Однако приводимые им примеры свидетельствуют скорее об обратном.В частности, поединок, произошедший в окрестностях Рима во время Неаполитанского похода де Гиза между гасконским и итальянским капитанами.

Поводом послужило оскорбление: гасконец заявил, что все итальянцы плуты. Во время поединка итальянец нанёс гасконцу удар, считавшийся тогда весьма подлым, - по колену.

Единственной причиной, побудившей его оставить своего противника в живых, был страх мести со стороны солдат гасконца.

Брантом не советует дуэлянтам хвастать своей победой, устраивать триумфальное шествие или относить в церковь своё оружие: после этого победитель рискует не прожить и двух дней.

Куртуазность Брантом не причисляет к соображениям, по которым противнику в поединке даруется жизнь: одни не добивают лишь потому,что не вполне умеют это делать, другие страшатся призраков убитых,у кого-то просто не хватает отваги прикончить, некоторые боятся Бога или короля с его правосудием, но большинство опасается мести роднии друзей убитого.

Вероятность последней была весьма велика. Даже после поединка Жарнака - Шатеньере, проводившегося по всем правилам и под королевским надзором, более 500 солдат, служивших под началом Шатеньере, были готовы тут же, на месте поединка, напасть на Жарнака и его секундантов.

Единственный комментарий Брантома поэтому поводу:

"Ха! Вот если бы уже в те времена французское дворянство было так же хорошо обучено и опытно в бунтах и возмущениях,как оно это продемонстрировало в первых гражданских войнах!"
 
Подарить противнику жизнь, позволить упавшему встать, поднять выбитую шпагу или взять новую взамен сломанной - такие примеры благородного, с современной точки зрения поведения, Брантом в своих описаниях дуэлей приводит.
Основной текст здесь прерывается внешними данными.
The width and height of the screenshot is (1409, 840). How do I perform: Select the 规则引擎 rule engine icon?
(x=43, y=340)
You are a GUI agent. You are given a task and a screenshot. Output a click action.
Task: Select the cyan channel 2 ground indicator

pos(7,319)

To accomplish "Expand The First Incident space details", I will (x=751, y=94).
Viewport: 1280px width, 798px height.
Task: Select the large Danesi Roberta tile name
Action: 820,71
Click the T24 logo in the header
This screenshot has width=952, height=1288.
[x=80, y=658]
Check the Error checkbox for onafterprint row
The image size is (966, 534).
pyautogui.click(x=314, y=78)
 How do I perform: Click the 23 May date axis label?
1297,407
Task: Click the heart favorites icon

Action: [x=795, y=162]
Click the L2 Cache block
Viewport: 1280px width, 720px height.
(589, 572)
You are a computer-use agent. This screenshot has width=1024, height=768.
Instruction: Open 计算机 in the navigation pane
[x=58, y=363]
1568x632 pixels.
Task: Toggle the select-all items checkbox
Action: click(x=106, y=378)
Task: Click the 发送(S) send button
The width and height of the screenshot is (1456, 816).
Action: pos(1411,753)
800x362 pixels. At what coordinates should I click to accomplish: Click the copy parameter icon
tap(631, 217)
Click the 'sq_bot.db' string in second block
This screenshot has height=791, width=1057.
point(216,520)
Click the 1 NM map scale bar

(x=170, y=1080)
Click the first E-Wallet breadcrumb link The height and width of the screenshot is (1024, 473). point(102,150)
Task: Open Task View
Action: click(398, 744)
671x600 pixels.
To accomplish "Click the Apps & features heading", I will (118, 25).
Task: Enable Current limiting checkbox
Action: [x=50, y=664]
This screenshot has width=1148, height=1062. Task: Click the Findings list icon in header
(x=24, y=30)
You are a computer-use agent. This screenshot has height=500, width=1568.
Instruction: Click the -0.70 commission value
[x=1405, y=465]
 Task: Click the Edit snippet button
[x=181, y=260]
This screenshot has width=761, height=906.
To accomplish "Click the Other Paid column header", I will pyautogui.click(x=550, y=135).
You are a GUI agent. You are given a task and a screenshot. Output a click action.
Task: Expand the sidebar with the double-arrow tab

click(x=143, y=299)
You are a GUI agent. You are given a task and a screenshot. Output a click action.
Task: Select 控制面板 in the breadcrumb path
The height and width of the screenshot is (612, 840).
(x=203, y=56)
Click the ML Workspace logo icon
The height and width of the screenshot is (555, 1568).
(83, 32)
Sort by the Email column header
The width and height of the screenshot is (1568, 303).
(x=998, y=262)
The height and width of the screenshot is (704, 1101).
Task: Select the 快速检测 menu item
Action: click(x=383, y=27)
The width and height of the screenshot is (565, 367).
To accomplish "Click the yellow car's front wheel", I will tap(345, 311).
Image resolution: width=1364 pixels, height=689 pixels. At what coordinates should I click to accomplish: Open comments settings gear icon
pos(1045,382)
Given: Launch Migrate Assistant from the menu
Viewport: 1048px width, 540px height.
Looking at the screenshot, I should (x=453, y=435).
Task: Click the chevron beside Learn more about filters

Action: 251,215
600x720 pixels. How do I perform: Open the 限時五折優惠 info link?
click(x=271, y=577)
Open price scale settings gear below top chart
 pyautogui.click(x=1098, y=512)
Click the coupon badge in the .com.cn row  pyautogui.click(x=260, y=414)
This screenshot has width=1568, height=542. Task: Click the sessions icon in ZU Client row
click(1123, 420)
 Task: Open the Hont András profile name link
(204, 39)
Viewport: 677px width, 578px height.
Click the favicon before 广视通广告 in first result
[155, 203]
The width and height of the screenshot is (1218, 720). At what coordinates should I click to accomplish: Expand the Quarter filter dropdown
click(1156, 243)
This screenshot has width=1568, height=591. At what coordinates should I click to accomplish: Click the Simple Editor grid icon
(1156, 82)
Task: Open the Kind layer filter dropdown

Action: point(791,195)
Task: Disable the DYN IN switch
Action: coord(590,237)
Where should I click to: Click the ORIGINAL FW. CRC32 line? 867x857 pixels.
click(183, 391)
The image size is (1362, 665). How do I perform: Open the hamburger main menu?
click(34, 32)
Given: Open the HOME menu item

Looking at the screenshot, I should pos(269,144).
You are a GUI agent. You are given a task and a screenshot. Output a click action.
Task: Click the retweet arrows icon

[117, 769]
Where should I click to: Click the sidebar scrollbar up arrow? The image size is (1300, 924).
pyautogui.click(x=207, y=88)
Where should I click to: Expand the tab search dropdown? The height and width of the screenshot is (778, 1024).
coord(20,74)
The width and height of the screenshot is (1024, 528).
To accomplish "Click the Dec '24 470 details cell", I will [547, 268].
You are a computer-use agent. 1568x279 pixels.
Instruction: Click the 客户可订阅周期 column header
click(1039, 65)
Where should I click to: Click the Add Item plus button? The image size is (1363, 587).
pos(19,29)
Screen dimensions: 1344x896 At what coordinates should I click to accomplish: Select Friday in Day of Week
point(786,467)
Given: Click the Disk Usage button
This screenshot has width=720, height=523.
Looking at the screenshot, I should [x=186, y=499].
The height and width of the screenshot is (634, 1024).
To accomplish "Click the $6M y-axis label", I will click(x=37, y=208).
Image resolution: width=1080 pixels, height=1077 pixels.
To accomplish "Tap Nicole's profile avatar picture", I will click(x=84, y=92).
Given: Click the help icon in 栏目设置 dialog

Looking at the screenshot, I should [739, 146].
Другое дело, как подобные поступки воспринимались обществом XVI века.

Во времена Франциска I Джаннино Медичи, будучи на французской военной службе, решил положить конец давней вражде двух своих капитанов: он дал им по шпаге, по половине своего плаща и запер в зале, заявив что не выпустит их до тех пор, пока они "не уладят свои разногласия".

Капитаны Сан Петро Корсо и Жан де Турин взялись за дело. Жан де Турин ранил соперника в лоб,и тот не смог продолжать бой, так как кровь заливала ему глаза и лицо.

Тогда Жан де Турин предложил прервать бой с тем, чтобы Сан Петро перевязал рану. После чего бой был продолжен, и уже Сан Петро выбил шпагу из рук де Турина, позволив затем ему ее поднять.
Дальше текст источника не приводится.